# [What you should do]
Nothing is needed except the lines below that run from the one with "Open the Name Box dropdown showing G2" through the one with "Given: Open Detail", repeated exactly.

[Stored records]
== == ==

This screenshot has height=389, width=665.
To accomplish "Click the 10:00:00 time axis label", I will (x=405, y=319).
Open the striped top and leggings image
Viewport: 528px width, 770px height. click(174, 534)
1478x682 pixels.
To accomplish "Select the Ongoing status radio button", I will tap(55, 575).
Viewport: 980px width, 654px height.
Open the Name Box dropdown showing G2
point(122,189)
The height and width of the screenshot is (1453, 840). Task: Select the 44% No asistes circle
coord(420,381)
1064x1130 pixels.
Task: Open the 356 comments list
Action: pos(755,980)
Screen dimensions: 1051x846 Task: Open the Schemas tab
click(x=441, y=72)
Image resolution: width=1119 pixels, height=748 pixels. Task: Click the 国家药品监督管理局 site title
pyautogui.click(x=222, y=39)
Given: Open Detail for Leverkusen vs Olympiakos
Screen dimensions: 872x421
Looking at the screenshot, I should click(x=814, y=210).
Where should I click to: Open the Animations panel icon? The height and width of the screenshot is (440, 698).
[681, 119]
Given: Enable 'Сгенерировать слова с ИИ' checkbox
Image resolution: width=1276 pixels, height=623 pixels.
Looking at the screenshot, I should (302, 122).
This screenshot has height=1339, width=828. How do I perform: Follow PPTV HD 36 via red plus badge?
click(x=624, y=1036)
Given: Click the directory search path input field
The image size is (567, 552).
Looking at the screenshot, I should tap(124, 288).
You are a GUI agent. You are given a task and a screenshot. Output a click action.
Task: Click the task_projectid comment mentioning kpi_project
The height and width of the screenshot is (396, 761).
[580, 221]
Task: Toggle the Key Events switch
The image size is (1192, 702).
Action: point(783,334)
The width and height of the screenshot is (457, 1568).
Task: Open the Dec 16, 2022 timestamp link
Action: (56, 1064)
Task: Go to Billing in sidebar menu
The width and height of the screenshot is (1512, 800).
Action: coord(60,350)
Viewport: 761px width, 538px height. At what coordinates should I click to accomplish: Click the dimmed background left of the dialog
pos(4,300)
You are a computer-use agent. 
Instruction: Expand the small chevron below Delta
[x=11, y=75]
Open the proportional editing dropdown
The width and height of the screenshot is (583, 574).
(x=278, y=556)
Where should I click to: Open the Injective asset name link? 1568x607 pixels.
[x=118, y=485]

== == ==

# [Result for this exercise]
Open the Name Box dropdown showing G2
point(122,189)
The height and width of the screenshot is (1453, 840). Task: Select the 44% No asistes circle
coord(420,381)
1064x1130 pixels.
Task: Open the 356 comments list
Action: pos(755,980)
Screen dimensions: 1051x846 Task: Open the Schemas tab
click(x=441, y=72)
Image resolution: width=1119 pixels, height=748 pixels. Task: Click the 国家药品监督管理局 site title
pyautogui.click(x=222, y=39)
Given: Open Detail for Leverkusen vs Olympiakos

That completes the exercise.